Instructions to follow: Give an exact copy of the lines of the records below, starting at the line containing "The Devil’s in" and running to the end.

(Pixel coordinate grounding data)

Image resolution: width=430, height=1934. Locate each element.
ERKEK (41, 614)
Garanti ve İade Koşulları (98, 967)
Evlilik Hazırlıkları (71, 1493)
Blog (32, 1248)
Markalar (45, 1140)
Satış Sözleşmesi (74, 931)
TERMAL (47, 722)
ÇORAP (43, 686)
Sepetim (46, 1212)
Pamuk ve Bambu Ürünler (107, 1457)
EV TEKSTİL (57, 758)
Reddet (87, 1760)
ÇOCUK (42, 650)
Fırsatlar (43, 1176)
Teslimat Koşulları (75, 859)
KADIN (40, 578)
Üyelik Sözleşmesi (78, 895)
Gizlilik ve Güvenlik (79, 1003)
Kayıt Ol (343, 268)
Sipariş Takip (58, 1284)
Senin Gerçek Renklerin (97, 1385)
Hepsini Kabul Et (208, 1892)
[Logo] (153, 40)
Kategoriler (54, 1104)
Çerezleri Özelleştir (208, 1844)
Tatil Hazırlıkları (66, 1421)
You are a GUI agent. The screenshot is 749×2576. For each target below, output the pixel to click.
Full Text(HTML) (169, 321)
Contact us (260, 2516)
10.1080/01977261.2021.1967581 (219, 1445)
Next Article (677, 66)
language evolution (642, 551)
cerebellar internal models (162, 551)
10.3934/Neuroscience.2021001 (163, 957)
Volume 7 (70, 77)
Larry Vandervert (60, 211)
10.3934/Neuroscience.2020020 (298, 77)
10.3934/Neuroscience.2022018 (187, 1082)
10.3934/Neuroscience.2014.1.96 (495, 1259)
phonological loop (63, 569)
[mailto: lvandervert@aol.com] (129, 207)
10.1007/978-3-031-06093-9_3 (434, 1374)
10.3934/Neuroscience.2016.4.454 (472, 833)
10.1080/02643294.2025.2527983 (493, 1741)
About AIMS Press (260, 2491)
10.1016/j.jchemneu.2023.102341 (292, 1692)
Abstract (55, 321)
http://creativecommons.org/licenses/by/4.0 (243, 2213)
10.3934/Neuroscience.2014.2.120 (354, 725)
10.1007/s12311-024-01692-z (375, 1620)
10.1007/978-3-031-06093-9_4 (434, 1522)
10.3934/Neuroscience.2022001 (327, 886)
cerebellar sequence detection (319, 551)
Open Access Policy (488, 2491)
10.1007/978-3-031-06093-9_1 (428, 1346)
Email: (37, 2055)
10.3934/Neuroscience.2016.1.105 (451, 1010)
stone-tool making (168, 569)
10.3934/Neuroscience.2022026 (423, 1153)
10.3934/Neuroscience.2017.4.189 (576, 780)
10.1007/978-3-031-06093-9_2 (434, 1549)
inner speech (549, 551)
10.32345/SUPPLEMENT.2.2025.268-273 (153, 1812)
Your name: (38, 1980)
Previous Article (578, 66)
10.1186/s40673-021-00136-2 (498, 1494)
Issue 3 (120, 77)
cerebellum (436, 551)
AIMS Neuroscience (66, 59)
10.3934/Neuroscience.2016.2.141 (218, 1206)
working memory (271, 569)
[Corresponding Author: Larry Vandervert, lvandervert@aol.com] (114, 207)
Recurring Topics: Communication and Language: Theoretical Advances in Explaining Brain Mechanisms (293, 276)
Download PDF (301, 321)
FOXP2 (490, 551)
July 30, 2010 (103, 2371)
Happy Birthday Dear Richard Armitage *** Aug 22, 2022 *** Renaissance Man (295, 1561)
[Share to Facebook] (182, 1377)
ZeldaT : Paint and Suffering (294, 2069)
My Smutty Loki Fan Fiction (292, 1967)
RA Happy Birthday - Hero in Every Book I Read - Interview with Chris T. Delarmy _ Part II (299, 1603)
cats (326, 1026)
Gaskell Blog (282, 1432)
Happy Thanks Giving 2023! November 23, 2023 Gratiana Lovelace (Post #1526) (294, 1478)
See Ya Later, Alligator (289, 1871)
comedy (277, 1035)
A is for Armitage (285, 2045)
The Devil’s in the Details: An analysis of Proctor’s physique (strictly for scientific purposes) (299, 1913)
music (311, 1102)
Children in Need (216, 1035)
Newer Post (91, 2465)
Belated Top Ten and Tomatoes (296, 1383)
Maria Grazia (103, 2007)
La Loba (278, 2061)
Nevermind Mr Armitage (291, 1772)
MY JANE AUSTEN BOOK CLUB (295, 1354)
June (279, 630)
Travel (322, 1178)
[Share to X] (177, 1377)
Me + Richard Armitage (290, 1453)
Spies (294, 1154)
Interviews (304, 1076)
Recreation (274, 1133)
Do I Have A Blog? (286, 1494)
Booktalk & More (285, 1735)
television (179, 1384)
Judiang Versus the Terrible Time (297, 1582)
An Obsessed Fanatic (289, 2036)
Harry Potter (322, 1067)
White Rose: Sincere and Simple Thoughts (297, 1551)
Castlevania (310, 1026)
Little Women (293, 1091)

Written response:
The Devil’s in the Details: An analysis of Proctor’s physique (strictly for scientific purposes) (299, 1913)
music (311, 1102)
Children in Need (216, 1035)
Newer Post (91, 2465)
Belated Top Ten and Tomatoes (296, 1383)
Maria Grazia (103, 2007)
La Loba (278, 2061)
Nevermind Mr Armitage (291, 1772)
MY JANE AUSTEN BOOK CLUB (295, 1354)
June (279, 630)
Travel (322, 1178)
[Share to X] (177, 1377)
Me + Richard Armitage (290, 1453)
Spies (294, 1154)
Interviews (304, 1076)
Recreation (274, 1133)
Do I Have A Blog? (286, 1494)
Booktalk & More (285, 1735)
television (179, 1384)
Judiang Versus the Terrible Time (297, 1582)
An Obsessed Fanatic (289, 2036)
Harry Potter (322, 1067)
White Rose: Sincere and Simple Thoughts (297, 1551)
Castlevania (310, 1026)
Little Women (293, 1091)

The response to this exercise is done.